§ **Directions for this task**
Lines below that hold the word "desktop" must be copied in full.

━━━━━━━━

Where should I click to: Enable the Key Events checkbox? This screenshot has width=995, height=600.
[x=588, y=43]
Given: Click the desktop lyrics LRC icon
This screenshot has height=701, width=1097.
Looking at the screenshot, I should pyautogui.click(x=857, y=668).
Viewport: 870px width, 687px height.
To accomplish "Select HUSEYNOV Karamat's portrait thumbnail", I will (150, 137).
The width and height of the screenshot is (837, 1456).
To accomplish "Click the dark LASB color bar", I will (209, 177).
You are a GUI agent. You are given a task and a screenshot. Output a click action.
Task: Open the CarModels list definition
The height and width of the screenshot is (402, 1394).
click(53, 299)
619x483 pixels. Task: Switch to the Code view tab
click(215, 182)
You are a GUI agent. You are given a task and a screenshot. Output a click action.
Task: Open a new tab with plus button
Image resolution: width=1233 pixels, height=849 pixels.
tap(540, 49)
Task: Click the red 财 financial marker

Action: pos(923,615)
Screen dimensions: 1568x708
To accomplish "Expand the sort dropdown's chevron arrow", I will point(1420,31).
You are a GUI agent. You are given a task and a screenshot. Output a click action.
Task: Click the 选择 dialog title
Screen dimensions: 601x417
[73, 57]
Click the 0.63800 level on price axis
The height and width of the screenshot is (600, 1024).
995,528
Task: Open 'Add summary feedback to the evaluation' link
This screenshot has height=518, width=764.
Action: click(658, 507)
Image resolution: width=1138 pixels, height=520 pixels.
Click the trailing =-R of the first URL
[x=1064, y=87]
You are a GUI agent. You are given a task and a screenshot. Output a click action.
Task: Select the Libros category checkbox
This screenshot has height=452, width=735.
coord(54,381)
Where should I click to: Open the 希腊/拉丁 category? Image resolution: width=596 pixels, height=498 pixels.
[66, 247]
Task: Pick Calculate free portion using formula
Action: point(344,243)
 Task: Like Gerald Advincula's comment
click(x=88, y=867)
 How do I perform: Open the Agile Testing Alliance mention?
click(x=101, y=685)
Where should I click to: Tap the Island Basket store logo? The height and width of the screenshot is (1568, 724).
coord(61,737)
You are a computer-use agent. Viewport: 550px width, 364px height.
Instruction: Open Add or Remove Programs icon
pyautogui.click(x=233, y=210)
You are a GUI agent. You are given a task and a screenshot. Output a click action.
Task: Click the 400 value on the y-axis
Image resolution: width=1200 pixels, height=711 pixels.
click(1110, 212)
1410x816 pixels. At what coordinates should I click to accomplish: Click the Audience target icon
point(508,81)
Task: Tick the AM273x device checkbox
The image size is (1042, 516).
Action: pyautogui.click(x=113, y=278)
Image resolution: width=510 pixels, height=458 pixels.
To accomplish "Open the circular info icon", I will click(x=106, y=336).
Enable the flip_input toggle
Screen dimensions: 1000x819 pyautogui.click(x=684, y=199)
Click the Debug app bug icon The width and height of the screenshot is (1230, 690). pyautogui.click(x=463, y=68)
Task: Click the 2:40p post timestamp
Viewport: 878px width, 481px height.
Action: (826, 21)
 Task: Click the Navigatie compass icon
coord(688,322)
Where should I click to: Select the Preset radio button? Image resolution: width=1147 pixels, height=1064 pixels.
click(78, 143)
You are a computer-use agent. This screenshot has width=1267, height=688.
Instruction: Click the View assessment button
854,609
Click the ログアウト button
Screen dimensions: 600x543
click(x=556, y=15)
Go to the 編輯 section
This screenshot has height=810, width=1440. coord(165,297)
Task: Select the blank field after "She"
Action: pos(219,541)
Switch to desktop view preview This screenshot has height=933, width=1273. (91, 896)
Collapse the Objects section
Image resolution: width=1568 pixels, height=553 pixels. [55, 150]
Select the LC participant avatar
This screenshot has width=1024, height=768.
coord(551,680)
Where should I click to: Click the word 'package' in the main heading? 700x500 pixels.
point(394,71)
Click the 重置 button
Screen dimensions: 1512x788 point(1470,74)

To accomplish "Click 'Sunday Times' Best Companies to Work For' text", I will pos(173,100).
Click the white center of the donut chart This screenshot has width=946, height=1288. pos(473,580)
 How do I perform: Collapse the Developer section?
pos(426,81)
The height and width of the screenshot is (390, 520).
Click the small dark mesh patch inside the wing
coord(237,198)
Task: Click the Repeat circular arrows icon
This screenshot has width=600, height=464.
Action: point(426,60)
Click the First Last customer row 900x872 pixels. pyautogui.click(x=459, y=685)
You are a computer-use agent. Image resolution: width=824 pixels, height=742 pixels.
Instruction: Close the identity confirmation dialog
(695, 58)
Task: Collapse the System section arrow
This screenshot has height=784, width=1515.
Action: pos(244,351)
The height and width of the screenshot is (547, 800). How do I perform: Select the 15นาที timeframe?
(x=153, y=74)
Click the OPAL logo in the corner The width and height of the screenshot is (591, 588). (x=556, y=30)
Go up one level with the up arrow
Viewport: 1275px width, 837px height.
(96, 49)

━━━━━━━━

§ **Task answer**
Given: Click the desktop lyrics LRC icon
Switch to desktop view preview This screenshot has height=933, width=1273. (91, 896)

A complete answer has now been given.